»»

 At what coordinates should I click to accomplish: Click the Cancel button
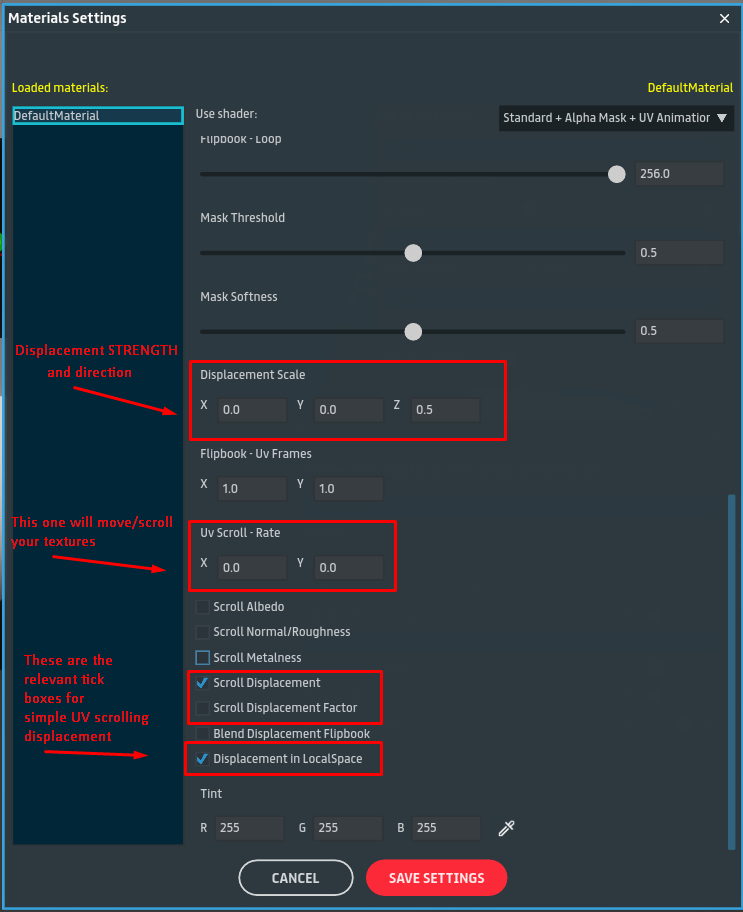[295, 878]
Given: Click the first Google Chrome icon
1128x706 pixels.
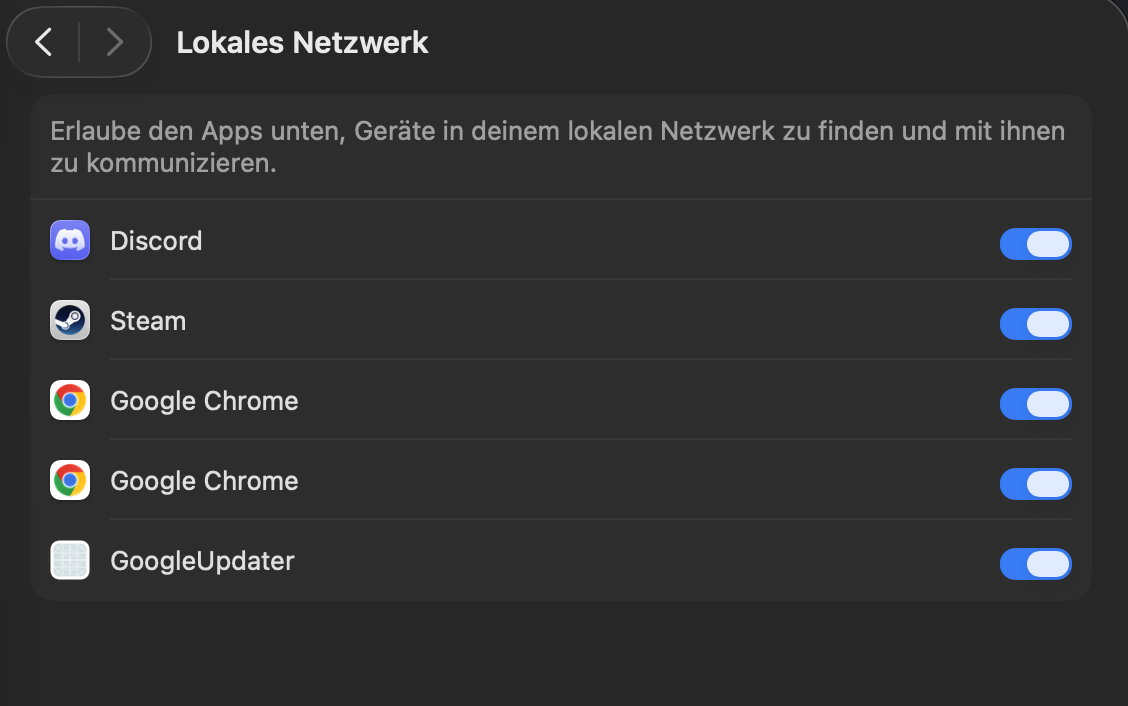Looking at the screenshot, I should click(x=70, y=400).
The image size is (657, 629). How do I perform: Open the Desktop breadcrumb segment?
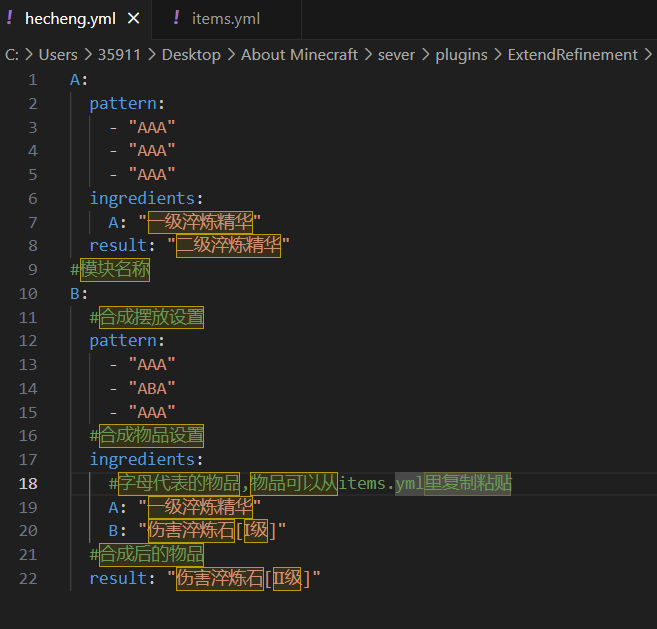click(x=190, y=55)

««
»»

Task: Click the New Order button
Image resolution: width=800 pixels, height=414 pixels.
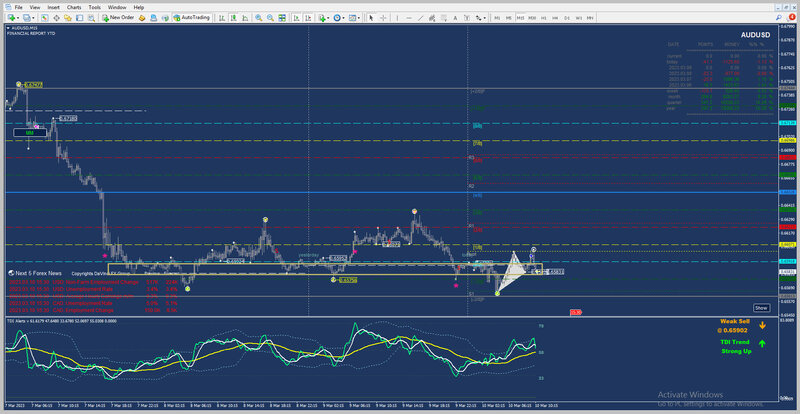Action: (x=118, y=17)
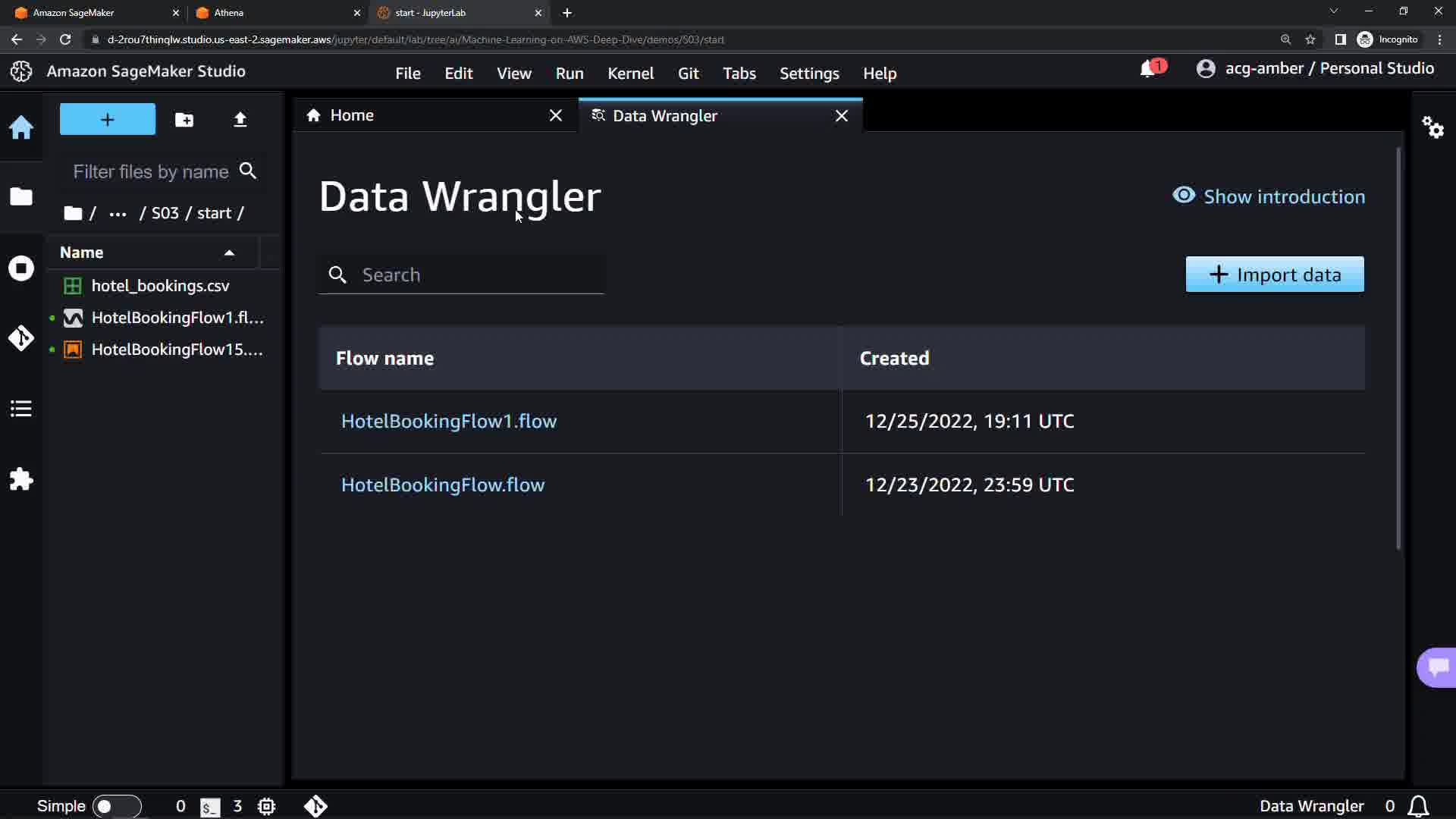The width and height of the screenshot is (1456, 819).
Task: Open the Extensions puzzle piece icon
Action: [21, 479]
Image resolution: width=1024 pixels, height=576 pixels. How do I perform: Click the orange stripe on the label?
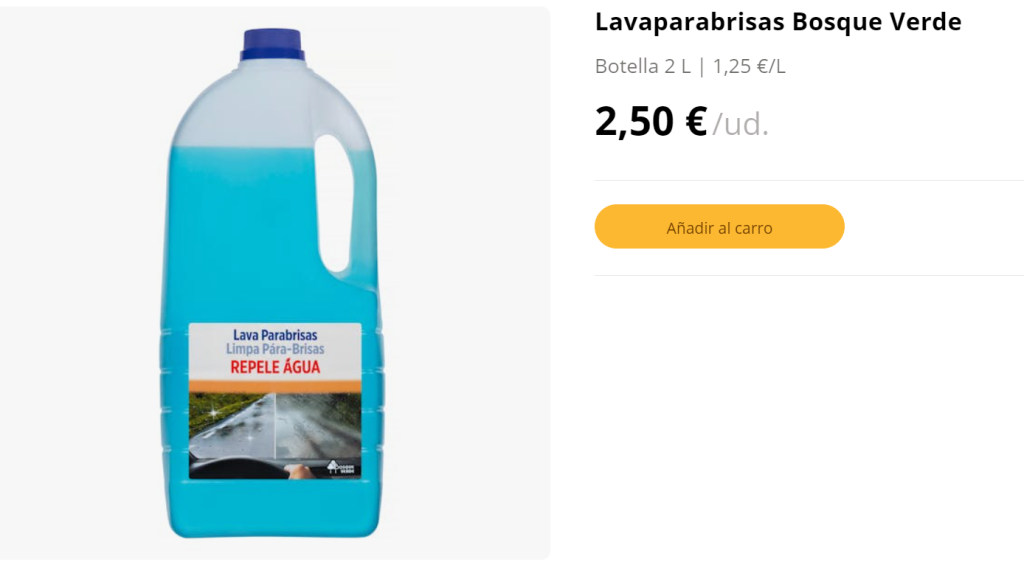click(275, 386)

««
»»

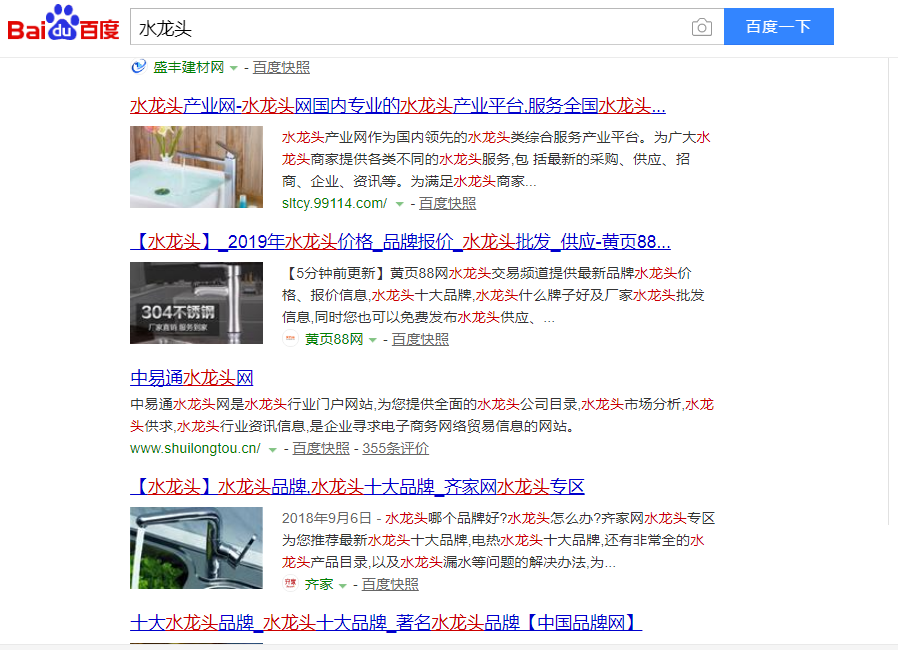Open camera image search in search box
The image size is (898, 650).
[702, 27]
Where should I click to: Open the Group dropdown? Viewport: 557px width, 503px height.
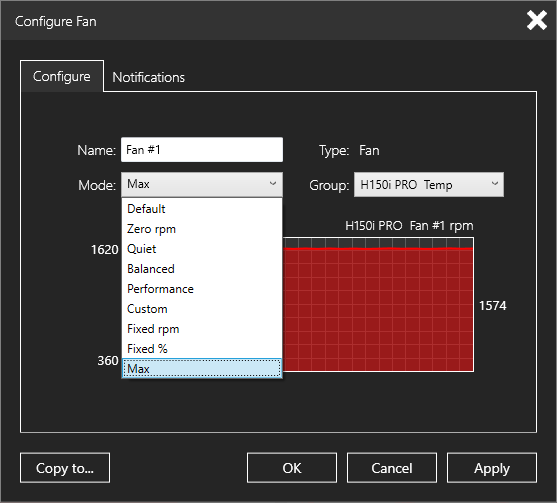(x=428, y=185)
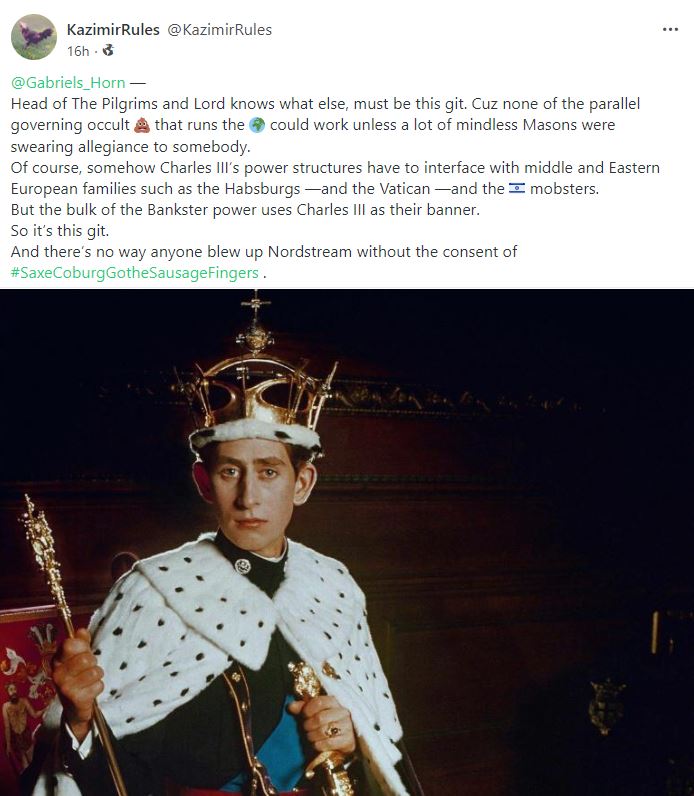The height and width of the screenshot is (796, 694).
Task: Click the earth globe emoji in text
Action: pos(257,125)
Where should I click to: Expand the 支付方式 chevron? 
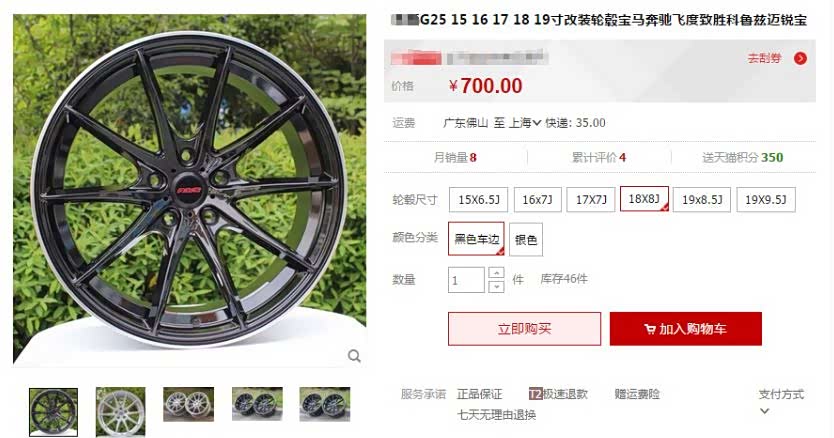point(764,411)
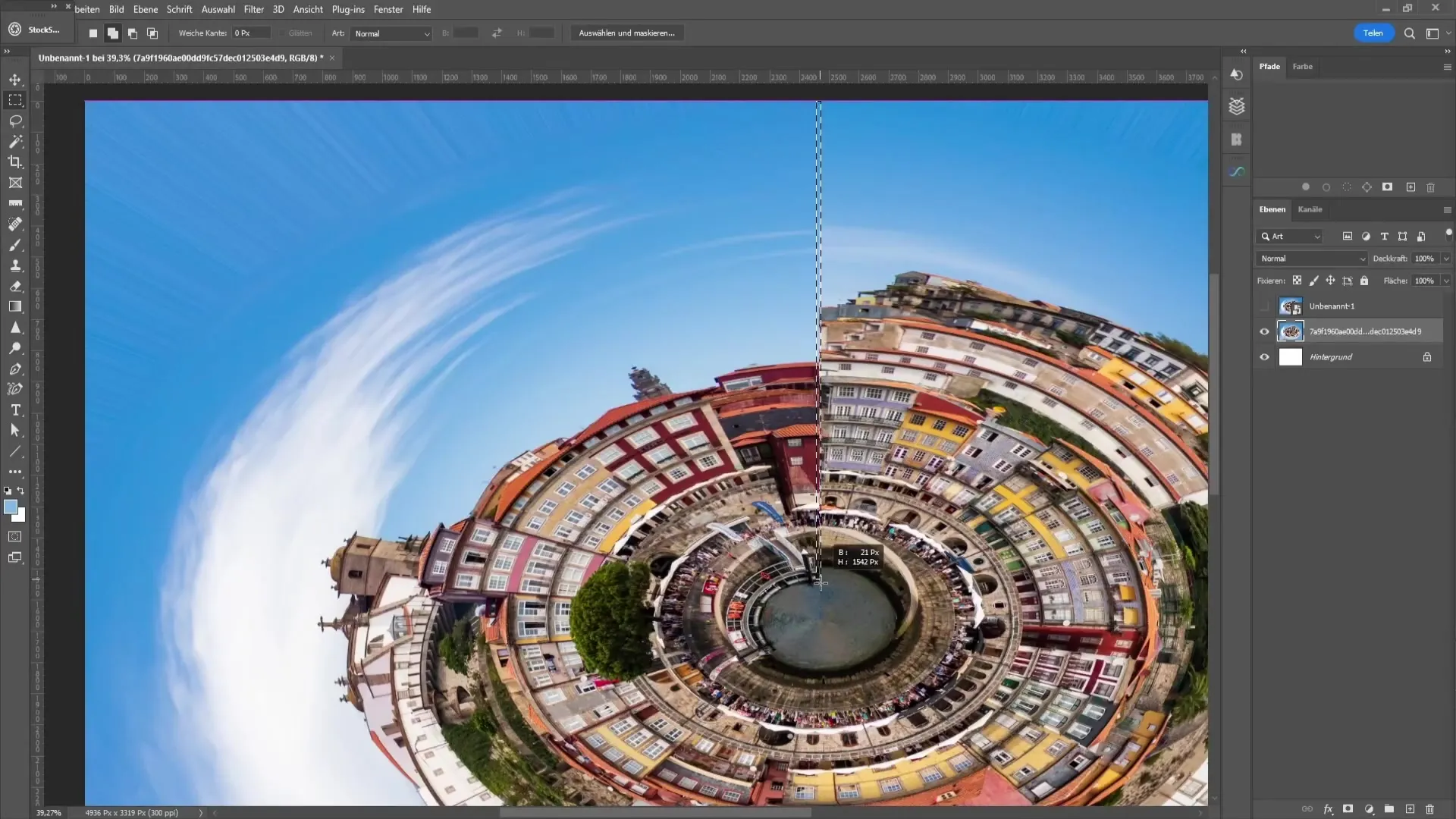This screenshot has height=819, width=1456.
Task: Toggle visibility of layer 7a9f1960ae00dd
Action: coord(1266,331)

««

Reproduce the data beginning with the line that contains "At what coordinates" and continuing through the line that contains "click(x=190, y=55)", changing "Cancel" to "Close" and leaving everything else unchanged. Leave the pictures out of your answer.

- ANSWER TO THE EXERCISE:
 At what coordinates should I click to accomplish: Click the Close button
[295, 878]
Given: Click the first Google Chrome icon
1128x706 pixels.
Looking at the screenshot, I should click(x=70, y=400).
The image size is (657, 629). How do I perform: Open the Desktop breadcrumb segment?
click(x=190, y=55)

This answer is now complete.